Open Compute Project Foundation (OCP)

OCP Foundation (OCP), the nonprofit organization bringing hyperscale innovations to all, announced the release of the Bunch of Wires (BoW) specification for Chiplet interconnect.

The BoW specification represents a next step in the OCP Open Domain Specific Architecture (ODSA) Project’s march towards establishing an open Chiplet ecosystem as a catalyst for a new silicon market place and integrated circuit supply chain model.


BoW specifies a physical layer (PHY) optimized for System on a Chip (SoC) disaggregation, and complements OCP ODSA Open High Bandwidth Interconnect (OpenHBI) PHY specification targeting High Bandwidth Memory and other parallel bandwidth intensive use cases.

“The demand for specialized silicon has been increasing steadily due to workload diversity, such as with the adoption of AI and ML, and we expect this trend to continue for several years. In response to this demand the OCP recognizes that it must be a catalyst to establish open and standardized Chiplet ecosystems and new markets by investing in Chiplet interconnect technology that will enable composable silicon. The release of the BoW specification is an important step in this direction. We expect to increase our efforts on developing supply chain models for composable silicon,” said Bill Carter, CTO, OCP Foundation.
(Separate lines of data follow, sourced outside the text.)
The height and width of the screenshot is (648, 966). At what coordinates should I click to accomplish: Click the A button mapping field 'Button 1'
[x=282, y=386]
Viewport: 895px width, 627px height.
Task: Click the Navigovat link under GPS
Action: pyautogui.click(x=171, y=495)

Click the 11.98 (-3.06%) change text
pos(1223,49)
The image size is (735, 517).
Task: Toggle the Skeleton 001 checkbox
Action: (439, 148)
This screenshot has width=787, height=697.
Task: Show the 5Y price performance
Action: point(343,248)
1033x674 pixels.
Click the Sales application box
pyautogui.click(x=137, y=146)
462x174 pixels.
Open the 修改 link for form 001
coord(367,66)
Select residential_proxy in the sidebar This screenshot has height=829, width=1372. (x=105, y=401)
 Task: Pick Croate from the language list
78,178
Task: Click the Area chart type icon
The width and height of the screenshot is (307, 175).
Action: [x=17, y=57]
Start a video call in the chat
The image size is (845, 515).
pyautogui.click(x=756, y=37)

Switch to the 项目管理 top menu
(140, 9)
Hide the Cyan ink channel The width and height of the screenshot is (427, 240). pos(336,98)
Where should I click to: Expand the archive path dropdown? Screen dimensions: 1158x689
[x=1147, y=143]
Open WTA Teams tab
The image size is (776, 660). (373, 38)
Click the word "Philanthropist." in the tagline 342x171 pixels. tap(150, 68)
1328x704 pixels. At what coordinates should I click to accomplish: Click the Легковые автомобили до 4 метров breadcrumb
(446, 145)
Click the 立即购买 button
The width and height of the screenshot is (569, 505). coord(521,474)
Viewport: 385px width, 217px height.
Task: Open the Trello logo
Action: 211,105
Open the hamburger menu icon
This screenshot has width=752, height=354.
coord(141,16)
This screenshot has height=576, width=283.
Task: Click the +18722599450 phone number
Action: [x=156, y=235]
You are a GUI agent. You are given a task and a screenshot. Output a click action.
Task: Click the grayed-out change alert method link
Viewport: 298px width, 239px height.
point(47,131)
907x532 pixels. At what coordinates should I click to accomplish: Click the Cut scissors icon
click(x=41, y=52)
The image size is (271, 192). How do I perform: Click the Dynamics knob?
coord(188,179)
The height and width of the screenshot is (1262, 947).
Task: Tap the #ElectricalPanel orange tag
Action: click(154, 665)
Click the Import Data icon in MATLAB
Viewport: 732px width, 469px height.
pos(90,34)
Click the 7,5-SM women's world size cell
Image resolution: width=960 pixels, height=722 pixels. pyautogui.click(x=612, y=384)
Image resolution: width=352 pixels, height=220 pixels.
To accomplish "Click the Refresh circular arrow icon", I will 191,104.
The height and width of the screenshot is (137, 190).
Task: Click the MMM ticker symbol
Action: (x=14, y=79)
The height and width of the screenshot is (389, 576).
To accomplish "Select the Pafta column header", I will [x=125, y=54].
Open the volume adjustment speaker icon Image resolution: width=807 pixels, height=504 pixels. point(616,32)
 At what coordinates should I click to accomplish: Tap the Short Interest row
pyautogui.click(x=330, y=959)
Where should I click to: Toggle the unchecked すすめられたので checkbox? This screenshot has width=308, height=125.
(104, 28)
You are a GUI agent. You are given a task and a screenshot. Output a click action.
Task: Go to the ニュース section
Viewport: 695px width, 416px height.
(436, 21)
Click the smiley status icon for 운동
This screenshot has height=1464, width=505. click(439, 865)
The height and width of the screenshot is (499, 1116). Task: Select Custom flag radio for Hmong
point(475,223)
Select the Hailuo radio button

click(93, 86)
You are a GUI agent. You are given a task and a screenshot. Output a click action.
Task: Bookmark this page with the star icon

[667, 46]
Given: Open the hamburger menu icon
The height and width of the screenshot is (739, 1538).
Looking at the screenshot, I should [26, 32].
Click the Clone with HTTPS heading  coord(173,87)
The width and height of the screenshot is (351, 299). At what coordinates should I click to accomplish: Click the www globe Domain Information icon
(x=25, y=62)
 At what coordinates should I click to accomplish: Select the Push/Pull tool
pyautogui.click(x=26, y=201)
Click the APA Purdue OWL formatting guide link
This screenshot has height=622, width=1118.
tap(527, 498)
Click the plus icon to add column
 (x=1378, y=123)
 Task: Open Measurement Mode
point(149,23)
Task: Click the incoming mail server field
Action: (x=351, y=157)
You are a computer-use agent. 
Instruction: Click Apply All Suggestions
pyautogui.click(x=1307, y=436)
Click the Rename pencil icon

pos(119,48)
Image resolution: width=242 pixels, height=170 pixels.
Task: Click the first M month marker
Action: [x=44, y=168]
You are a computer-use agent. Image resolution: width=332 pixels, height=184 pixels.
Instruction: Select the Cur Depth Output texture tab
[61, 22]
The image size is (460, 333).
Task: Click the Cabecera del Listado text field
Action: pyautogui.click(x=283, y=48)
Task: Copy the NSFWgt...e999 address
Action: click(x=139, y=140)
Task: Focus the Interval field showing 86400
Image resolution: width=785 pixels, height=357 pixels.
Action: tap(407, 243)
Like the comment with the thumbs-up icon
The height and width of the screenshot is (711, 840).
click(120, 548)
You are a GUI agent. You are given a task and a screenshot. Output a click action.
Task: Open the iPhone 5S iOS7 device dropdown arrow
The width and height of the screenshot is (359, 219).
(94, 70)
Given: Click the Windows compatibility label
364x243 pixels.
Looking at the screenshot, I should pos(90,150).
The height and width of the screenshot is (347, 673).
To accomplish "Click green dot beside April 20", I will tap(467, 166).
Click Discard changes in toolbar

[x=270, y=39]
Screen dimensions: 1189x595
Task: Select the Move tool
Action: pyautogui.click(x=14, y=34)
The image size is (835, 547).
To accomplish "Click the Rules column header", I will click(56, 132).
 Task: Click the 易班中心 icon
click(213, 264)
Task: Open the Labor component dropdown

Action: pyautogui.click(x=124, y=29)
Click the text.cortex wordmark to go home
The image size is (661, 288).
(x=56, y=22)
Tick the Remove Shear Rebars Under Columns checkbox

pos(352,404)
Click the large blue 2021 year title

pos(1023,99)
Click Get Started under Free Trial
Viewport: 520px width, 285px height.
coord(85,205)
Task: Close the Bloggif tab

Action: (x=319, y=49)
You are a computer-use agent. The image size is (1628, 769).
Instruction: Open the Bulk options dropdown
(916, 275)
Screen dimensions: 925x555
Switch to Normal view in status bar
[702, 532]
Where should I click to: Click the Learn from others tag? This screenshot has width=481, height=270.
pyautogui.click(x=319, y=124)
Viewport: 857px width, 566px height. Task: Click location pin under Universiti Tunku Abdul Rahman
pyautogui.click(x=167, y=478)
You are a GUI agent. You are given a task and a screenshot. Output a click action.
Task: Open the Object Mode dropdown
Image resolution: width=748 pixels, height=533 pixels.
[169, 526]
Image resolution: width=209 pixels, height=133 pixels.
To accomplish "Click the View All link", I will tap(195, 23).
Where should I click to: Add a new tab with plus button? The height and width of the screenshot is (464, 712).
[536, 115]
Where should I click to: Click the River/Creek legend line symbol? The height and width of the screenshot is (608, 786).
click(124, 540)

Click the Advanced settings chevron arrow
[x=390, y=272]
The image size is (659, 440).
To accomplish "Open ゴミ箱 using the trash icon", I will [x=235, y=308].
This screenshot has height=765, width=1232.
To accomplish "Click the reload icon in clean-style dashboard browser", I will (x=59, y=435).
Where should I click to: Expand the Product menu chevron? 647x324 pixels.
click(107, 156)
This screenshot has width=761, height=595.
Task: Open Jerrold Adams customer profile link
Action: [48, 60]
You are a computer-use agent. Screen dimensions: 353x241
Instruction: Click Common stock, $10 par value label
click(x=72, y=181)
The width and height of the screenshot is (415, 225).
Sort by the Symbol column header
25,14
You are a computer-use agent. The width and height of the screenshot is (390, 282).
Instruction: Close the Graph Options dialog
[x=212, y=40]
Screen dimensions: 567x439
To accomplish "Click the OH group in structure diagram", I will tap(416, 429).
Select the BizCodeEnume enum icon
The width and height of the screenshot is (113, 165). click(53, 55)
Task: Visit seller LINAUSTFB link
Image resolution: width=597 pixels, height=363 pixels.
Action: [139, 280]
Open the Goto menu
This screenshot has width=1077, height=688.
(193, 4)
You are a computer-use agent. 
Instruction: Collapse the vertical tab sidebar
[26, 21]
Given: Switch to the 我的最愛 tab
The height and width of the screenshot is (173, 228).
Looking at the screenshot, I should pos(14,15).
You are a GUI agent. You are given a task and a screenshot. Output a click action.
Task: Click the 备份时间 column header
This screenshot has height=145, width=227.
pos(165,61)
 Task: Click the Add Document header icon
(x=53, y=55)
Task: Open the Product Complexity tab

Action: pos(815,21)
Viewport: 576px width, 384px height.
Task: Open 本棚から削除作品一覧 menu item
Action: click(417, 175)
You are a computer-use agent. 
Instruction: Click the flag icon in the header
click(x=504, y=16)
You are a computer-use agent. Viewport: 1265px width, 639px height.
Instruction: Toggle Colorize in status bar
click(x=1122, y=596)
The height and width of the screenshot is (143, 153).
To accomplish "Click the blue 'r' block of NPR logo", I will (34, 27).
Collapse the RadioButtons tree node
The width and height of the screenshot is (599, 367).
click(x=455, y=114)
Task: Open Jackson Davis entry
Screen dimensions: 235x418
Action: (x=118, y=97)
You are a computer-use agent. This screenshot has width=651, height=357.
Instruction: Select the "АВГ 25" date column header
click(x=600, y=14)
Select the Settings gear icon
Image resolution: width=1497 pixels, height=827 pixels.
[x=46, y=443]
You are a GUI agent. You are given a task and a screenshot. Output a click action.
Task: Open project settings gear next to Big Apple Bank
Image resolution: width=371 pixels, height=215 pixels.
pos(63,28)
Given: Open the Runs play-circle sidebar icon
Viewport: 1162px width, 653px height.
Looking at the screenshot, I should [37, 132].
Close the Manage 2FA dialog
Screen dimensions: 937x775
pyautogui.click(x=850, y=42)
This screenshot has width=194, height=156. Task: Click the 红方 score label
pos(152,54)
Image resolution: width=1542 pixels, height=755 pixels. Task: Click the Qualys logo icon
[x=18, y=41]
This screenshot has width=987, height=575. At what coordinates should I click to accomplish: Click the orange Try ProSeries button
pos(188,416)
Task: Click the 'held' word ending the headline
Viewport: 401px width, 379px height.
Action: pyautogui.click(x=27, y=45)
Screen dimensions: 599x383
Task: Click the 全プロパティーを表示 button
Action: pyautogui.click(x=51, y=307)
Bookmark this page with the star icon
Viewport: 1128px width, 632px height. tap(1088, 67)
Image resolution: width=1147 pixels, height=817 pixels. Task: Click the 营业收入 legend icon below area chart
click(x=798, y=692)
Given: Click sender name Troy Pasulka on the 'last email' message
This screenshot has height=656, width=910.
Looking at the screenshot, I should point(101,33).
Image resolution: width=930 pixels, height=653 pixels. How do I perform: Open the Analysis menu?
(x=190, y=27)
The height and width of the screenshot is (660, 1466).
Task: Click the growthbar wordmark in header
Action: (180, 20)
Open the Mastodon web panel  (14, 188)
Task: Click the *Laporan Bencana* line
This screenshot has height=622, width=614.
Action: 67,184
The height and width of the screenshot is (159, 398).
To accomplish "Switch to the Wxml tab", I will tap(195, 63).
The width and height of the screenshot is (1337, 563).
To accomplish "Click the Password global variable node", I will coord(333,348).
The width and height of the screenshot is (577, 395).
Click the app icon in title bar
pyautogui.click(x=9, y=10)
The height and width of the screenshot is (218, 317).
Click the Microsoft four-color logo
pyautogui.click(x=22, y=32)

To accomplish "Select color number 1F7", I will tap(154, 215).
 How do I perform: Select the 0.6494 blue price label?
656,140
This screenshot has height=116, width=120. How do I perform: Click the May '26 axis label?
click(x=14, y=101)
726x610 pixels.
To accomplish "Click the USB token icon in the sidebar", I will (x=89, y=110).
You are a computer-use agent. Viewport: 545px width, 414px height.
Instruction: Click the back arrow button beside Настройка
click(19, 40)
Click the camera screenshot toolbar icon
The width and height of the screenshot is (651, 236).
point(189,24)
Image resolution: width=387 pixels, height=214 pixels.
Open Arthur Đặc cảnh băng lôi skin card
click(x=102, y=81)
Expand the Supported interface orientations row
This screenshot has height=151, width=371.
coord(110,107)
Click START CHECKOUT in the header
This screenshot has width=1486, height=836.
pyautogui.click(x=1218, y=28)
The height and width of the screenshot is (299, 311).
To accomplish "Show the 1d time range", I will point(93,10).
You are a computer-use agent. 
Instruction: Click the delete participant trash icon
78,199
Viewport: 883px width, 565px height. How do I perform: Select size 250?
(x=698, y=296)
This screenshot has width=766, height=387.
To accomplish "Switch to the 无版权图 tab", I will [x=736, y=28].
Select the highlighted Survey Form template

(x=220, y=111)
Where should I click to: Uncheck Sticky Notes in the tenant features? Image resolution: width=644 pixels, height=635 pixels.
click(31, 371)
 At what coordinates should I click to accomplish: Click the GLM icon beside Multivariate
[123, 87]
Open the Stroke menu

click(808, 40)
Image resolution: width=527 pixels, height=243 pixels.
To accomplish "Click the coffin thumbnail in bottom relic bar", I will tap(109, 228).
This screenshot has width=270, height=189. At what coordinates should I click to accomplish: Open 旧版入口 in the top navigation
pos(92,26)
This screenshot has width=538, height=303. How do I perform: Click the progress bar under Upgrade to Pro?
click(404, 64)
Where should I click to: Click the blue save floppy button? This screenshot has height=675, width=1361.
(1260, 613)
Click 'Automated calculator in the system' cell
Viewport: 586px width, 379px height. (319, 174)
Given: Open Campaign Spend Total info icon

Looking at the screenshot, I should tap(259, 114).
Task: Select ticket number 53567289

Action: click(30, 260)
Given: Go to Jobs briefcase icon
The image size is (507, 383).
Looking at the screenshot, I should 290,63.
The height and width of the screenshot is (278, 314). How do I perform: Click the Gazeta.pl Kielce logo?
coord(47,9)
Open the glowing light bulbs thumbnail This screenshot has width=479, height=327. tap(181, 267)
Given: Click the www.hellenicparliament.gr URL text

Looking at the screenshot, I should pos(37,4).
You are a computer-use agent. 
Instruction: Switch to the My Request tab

The ODSA BoW PHY specification is optimized for both commodity (organic laminate) and advanced packaging technologies, enabling cost and energy efficient, as well as high-performance designs across a wide range of process nodes. The specification was authored to allow many use cases driving significant economies of scale. Care was taken to impose as few constraints as possible and to avoid including required features in the specification that could increase design complexity when disaggregating an existing SoC.

The BoW specification, with an open license making it available to everyone, is already in use in at least 10 companies, including Samsung and NXP, over a dozen different use cases spanning 5, 6, 12, 16, 22 and 65nm process nodes, and covering Chiplet-based products for networking, specialized AI silicon, FPGAs, and processors.

“The semiconductor industry continues to innovate in new and exciting directions with multicore application specific SoCs, custom core architectures, deep learning, optical communications, analog processing techniques, RF interfaces, memory architectures and more. The new challenge is how to integrate all of these disparate innovations, several of which are not practical to produce at cutting- edge process nodes. Today’s announcement from the OCP ODSA, releasing the Bunch of Wires open-source specification for Chiplet interconnect, supplies a new tool toward expanding innovation in the market. This opens the door to a more competitive landscape and diversity in innovation at varying cadences and is fuel or a healthy industry,” said Tom Hackenberg, Principal Analyst, Computing & Software Semiconductor, Memory and Computing Division, Yole Intelligence.